• [Aim of the task] Scan the listing for the word "screenshot", and copy out each line where it is found.

* * * * * * *

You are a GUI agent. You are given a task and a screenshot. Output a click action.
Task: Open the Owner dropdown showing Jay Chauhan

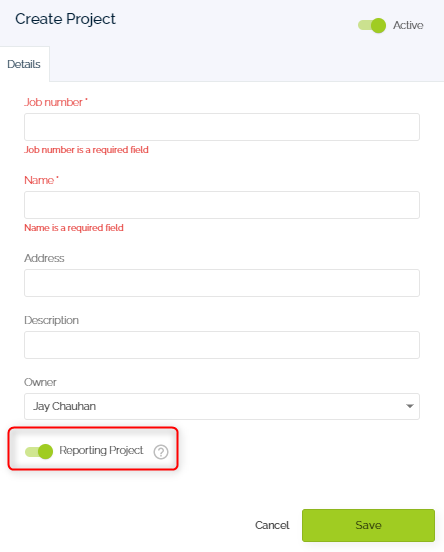point(222,406)
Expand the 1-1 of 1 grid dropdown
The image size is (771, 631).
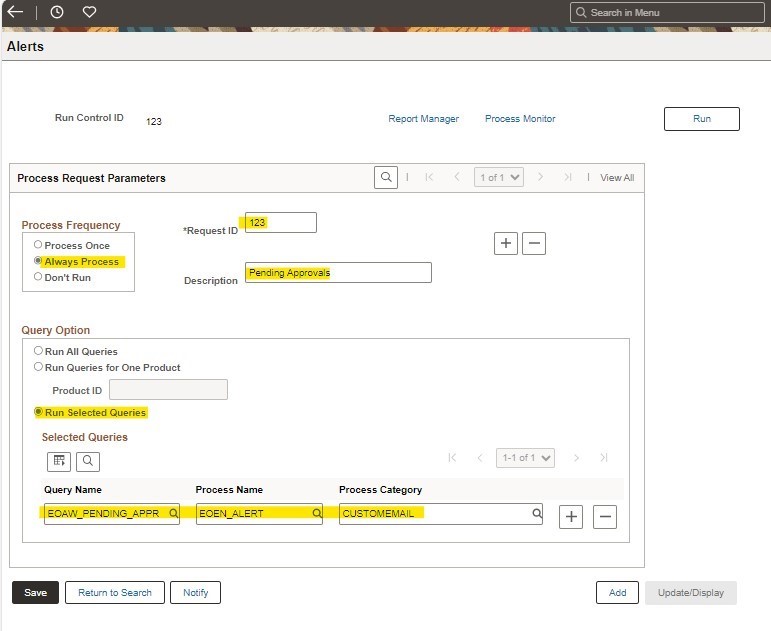(x=525, y=458)
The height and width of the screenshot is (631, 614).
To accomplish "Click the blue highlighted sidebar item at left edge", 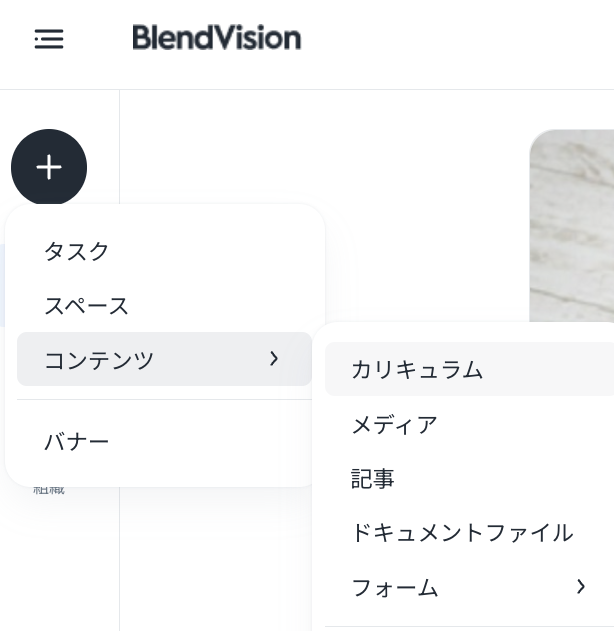I will pos(2,285).
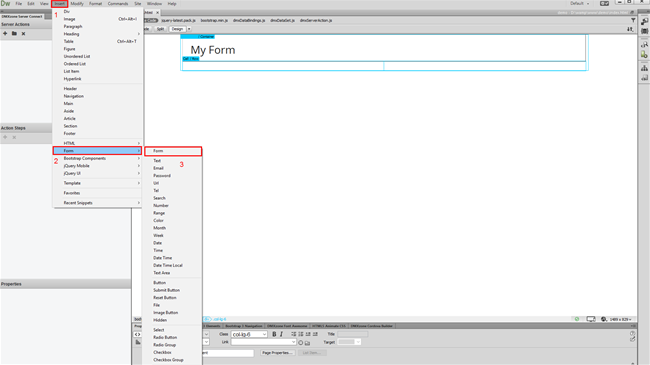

* * * * * * *

• [Response for this exercise]
You are a GUI agent. You are given a task and a screenshot. Output a click action.
The height and width of the screenshot is (631, 614).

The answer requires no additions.